The Motor Accident Insurance Act 1994 (QLD) (‘Act’) governs the operation of Queensland’s Compulsory Third Party (CTP) insurance scheme. It is common for Claimants to undergo medico-legal assessment when pursuing a claim for damages arising out of a motor vehicle accident.  

Pursuant to s 46A of the Act, a Claimant must comply with a request by the insurer to undergo, at the insurer’s expense, a medical examination by a doctor, or an assessment of cognitive, functional, or vocational capacity by a suitably qualified expert. However, a claimant is not obliged to undergo such an examination or assessment if it is unreasonable or unnecessarily repetitious. 

 The interpretation of this section was recently considered by the Supreme Court of Queensland in Bona v Jeffries [2021] QSC 84. 

Facts

Mr. Michael Bona brought a claim for damages arising out of a motor vehicle accident that occurred on 24 November 2018. A compulsory conference was subsequently convened on 11 March 2020, with Mr Bona filing proceedings thereafter on 9 April 2020.  

Mr. Bona’s solicitors then arranged for him to attend upon an Occupational Therapist,  Mr. Stephen Hoey, for the purposes of obtaining a medico-legal report. Mr. Hoey provided a report dated 19 August 2020. Mr. Bona’s solicitors also invited the insurer to provide a panel of three suitably qualified experts, pursuant to s 46A of the Act, should the insurer wish to have Mr Bona assessed. 

On 29 October 2020, a panel of three occupational therapists was submitted by the insurer, with Mr. Bona agreeing to an assessment with Mr Xavier Zietek, provided this assessment take place within three months. Thereafter, there was a protracted back and forth between the parties, with it becoming evident that Mr Zietek would not be able to assess Mr Bona until April or May 2021.  

On 21 December 2020, Mr Bona served a Request for Trial Date on the insurer. Mr Bona objected to any further medical review, relying on the “unreasonable delay” that had transpired to that date. Solicitors for the insurer advised in response that he was happy to sign the Request for Trial Date, provided it included Mr. Bona’s attendance upon an occupational therapist being a matter outstanding. Further correspondence was passed between the parties in relation to the issue, but a Request for Trial Date was never executed by the parties.  

On 5 March 2021, Mr Bona filed an application, seeking an order pursuant to r 469 of the Uniform Civil Procedure Rules 1999 (Qld), dispensing with the signatures of the defendants on a Request for Trial Date. On 11 March 2021, the defendants also filed an application for an order pursuant to ss 46A and 50 of the Motor Accident Insurance Act 1994 (Qld) requiring the plaintiff to submit to an assessment by an occupational therapist. 

Decision

In the court’s decision, Byrne J observed that one of the objects of the Act is to “encourage the speedy resolution of personal injury claims resulting from motor vehicle accidents”. Byrne J also noted that whilst s 46A of the Act imposes an obligation on a claimant to undergo a medical examination at the insurer’s request, this obligation is not “open-ended”, but instead must not be “unreasonable or unnecessarily repetitious”.  

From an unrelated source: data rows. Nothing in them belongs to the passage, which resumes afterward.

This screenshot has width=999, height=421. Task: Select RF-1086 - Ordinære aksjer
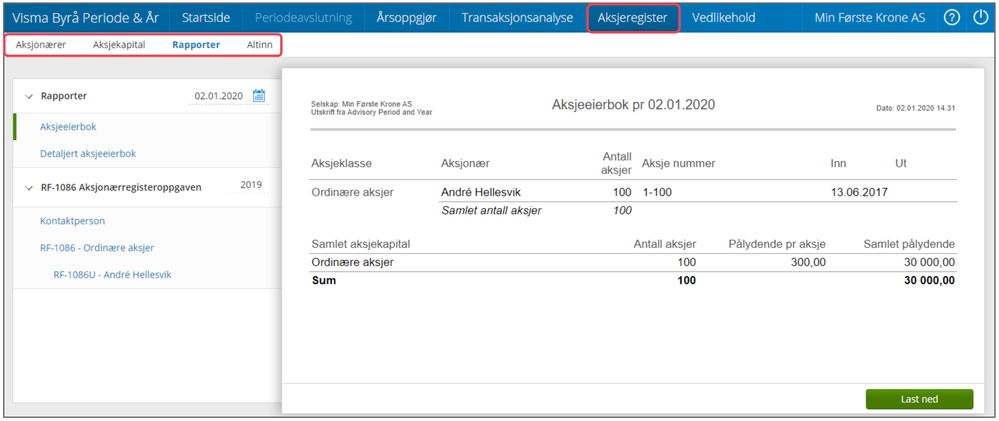coord(97,248)
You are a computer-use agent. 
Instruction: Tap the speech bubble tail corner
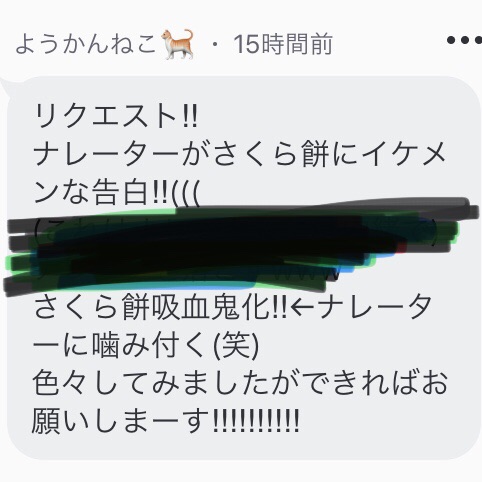[6, 87]
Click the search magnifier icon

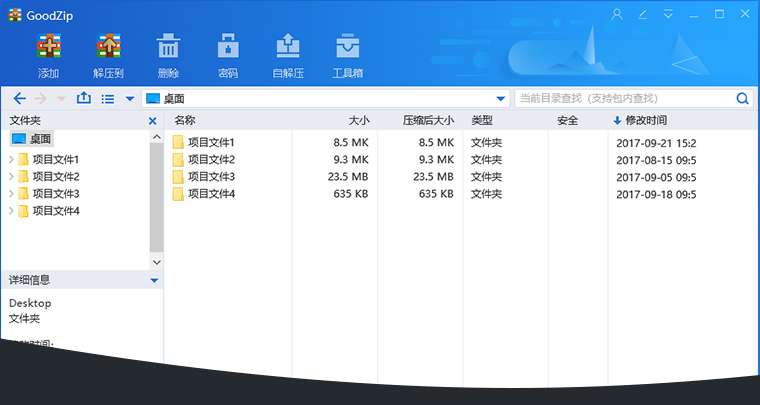[x=743, y=98]
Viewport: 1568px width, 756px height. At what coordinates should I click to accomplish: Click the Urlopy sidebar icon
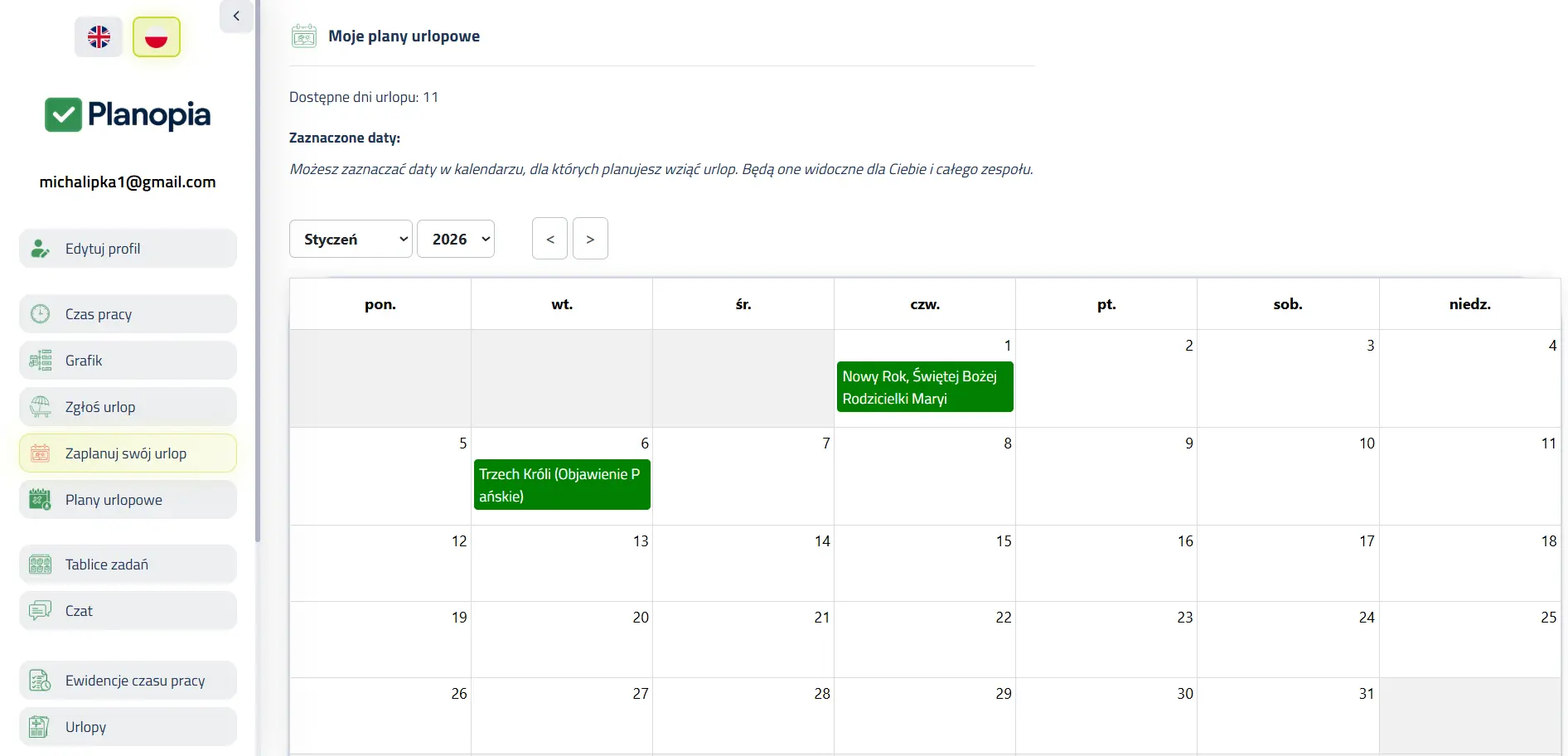tap(40, 727)
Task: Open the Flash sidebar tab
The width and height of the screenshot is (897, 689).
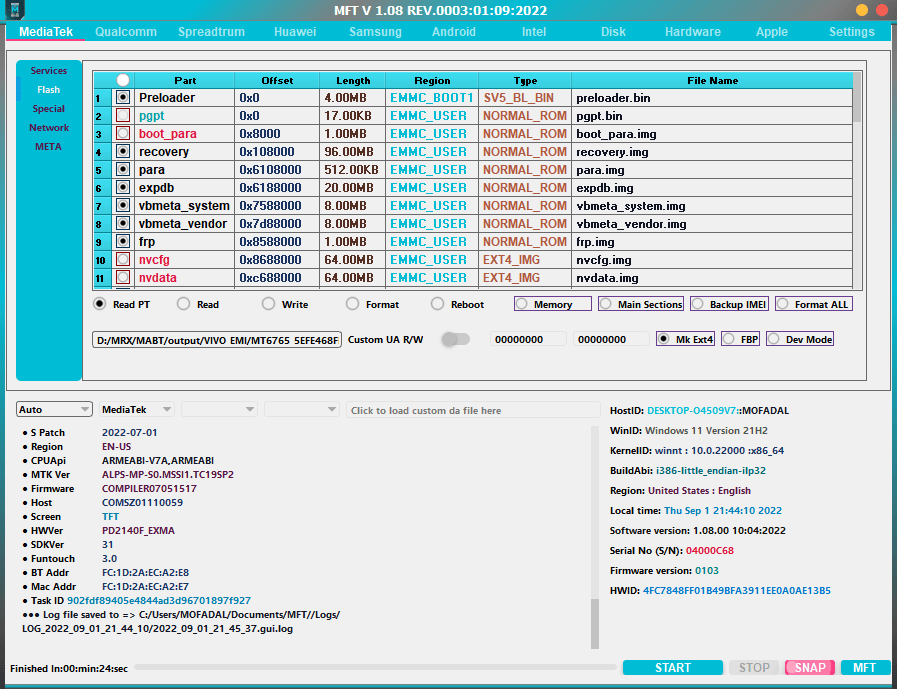Action: coord(47,89)
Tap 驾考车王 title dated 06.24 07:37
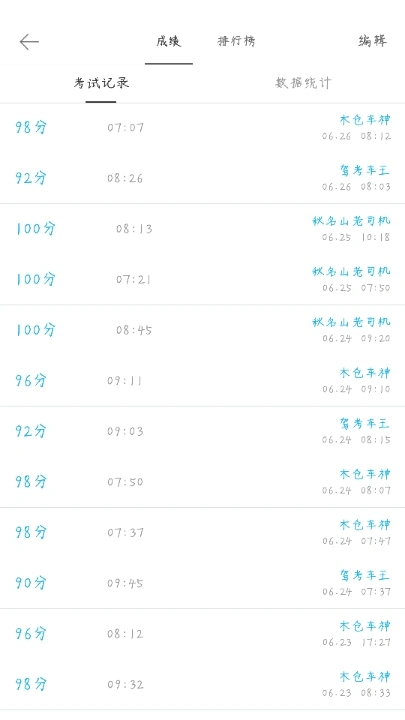Image resolution: width=405 pixels, height=720 pixels. [x=365, y=575]
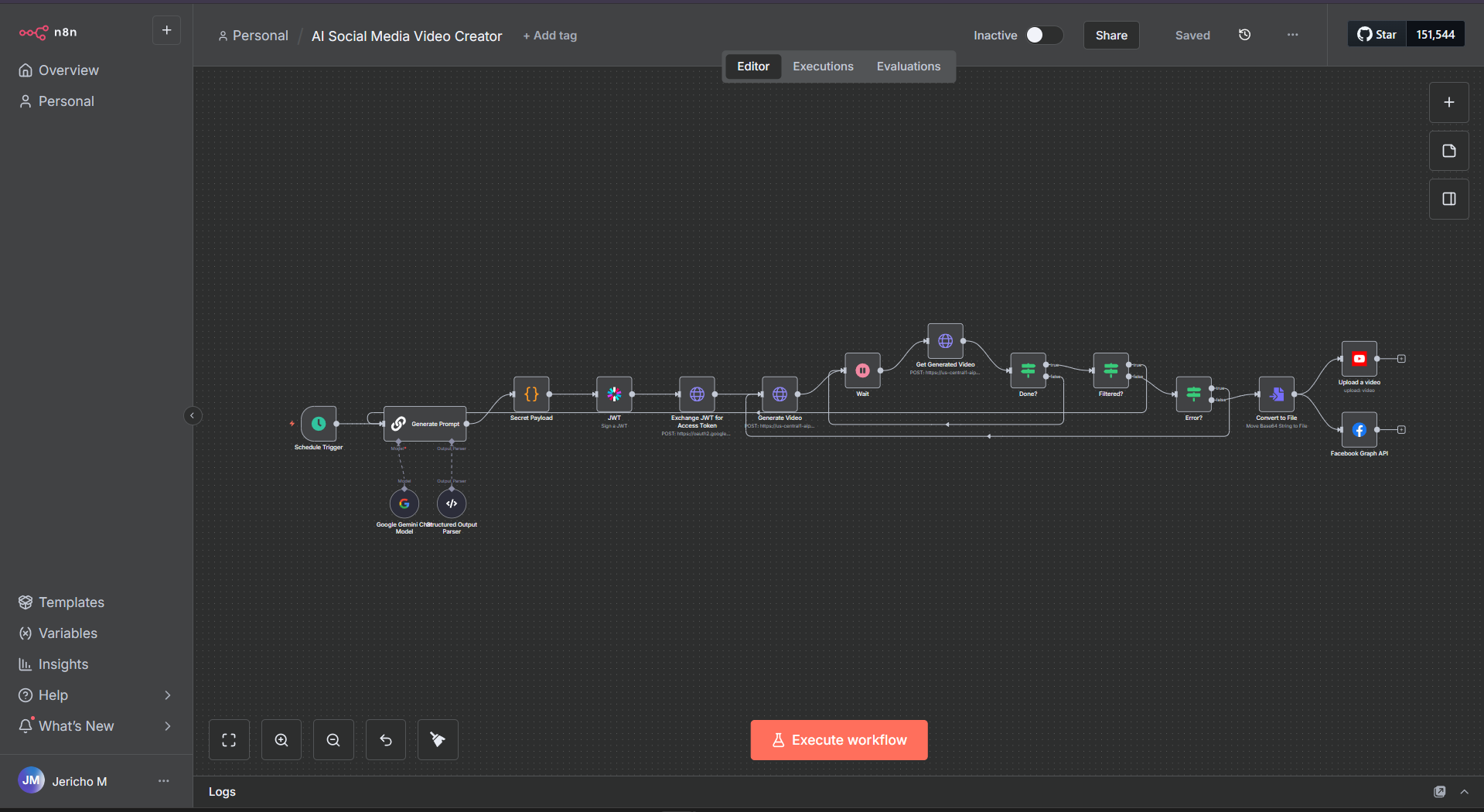Click the tidy up workflow broom icon
The width and height of the screenshot is (1484, 812).
pyautogui.click(x=438, y=740)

Byrne J was critical of the “lengthy delay” by the insurer in making arrangements for an assessment of Mr Bona. He also dismissed submissions made by counsel for the insurer that there were “a lack of appropriate specialists in this area” whom could assess Mr Bona in a timely manner”, opining that: –  

“Although it may very well be the case that occupational therapists within the defendants’ preferred stable of experts are limited in number, the unchallenged evidence is to the effect that there are many outside that stable who were able to assess the plaintiff within a relatively short period of time.” 

Bryne J ultimately found in favour of Mr Bona, ordering that the signatures of the defendants on the Request for Trial Date be dispensed with. The defendants’ application for an order requiring the plaintiff to an assessment by an occupational therapist was dismissed.  

Conclusion

It is important that claimants are aware of the obligations imposed on them by the Act, but also of the limits of these obligations. Bona reinforces that a claimant’s obligation to be medically assessed at the insurer’s request is not an open-ended one.   

Whilst not considered by the court, it appears likely that similar restrictions on assessments would apply with respect to workers’ compensation and public liability claims, given the governing law for both schemes utilise similar statutory provisions pertaining to medico-legal assessment as the Motor Accident Insurance Act 1994 (QLD).